L'humour et le regard naïf sur les choses de la vie sont le leitmotiv de Sylvain-Moizie. Estelle est l'archétype de l'enfant construisant son univers via ses yeux émerveillés et interrogatifs et son imagination débordante. La transcription par le cerveau juvénile de problématiques d'adulte, comme celles de la procréation et de la naissance, sont l'objet de quelques scènes hilarantes. Discussions entre camarades de classe ou explications mère/fille, tout est bon pour nourrir les fantasmes enfantins les plus fous. Si les périodes de rêves privilégient l'humour, celles bien ancrées dans le réel décrivent avec justesse les relations parents/enfants et les quelques difficultés rencontrées à gérer vie professionnelle et personnelle. D'autant plus qu'Estelle a une grande sœur pour qui l'adolescence et ses turpitudes ont remplacé l'innocence et l'amour incommensurable que peut vouer un enfant à ses parents. La vie n'est pas toujours facile et le stress est un bien mauvais conseiller.

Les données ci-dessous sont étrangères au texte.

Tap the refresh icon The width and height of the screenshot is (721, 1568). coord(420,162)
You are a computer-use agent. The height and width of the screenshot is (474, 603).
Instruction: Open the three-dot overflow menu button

L'utilisation de séquences animalières permet d'identifier rapidement le monde de l'enfance fait d'imaginaire et celui, plus réel, des "grands". Même l'aspect orthographique a été pensé, les prénoms des amis d'Estelle prenant un accent spécifique : Jean-Loup, Natachat, etc. Le graphisme montre quelques similitudes avec le Petit Nicolas de Sempé : le rendu de la vivacité des personnages, la présentation souvent faite de profils et les décors minimalistes. Même si le trait est plus hésitant, l'ensemble reste vivifiant et joyeux, une ambiance parfaitement adaptée au sujet.
Telle est une Estelle joue entre l'imaginaire et la réalité de ce qui forge le caractère et la personnalité des enfants. Intelligemment construit, l'album ravira petits et grands.